目的基因的化学合成实质上是双链DNA的合成。目前，化学合成寡核苷酸片段的长度一般限于150～200 bp，而绝大多数基因的长度都超出这个范围。对于60～80 bp的短小目的基因或DNA片段，可以分别直接合成其两条互补链，然后退火，而合成300 bp以上的长目的基因，则必须采用特殊的战略，因为一次合成的DNA单链越长，收率越低，甚至根本无法得到最终产物。大片段目的基因的合成通常采用单链小片段DNA模块拼接的方式，主要有以下三种方法。

1.小片段黏接法

将待合成的目的基因分成若干小片段，每段长12～15 bp，两条互补链分别设计成交错覆盖的两套小片段，然后化学合成，退火后形成双链DNA大片段。若一个目的基因500 bp长，则每条链各由30～40个不同序列的寡核苷酸组成，总计合成60～80种小片段产物，将之等分子混合退火，由于互补序列的存在，各DNA片段会自动排序，最后用T4 DNA连接酶连接切口处的磷酸二酯键（图5-2）。这种方法的优点是化学合成的DNA片段小，收率较高。但各段的互补序列较短，容易在退火时发生错配，造成DNA序列的混乱。

图5-2　小片段黏接法

（引自张惠展，2010）

2.补丁延长法

将目的基因的一条链分成若干40～50 bp的片段，而另一条链设计成与上述大片段交错互补的小片段，约20 bp长。两组不同大小的DNA单链片段退火后，用Klenow DNA聚合酶将空缺部分补齐，最后用T4 DNA连接酶连接切口处的磷酸二酯键（图5-3）。这种化学合成与酶促合成相结合的方法可以减少寡核苷酸的合成工作量，同时又能保证互补序列有足够的长度，是目的基因化学合成中常采用的战略。

图5-3　补丁延长法

（引自张惠展，2010）

3.大片段酶促法

将目的基因两条链均分成40～50 bp的单链DNA片段，分别进行化学合成，然后用Klenow DNA聚合酶补平，最后用T4 DNA连接酶连接切口处的磷酸二酯键（图5-4）。
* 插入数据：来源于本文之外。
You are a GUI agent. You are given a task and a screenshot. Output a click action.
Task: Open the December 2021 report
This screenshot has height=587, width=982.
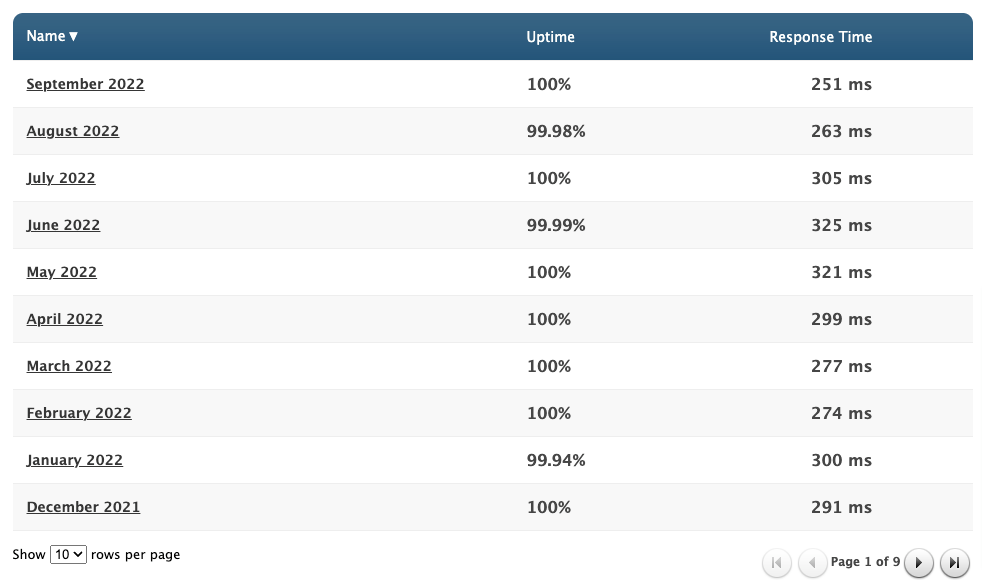coord(83,507)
这种方法虽然需要合成大片段的DNA单链，但拼接模块数大幅度减少，较适用于较大目的基因的合成。

图5-4　大片段酶促法

（引自张惠展，2010）

在化学合成目的基因前，除了按上述三种方法对模块大小及序列进行设计外，通常在每条链两端的模块中额外加上合适的限制酶切位点序列，这样合成好的双链DNA片段只需要用相应的限制性核酸内切酶处理即可方便地克隆到载体分子中。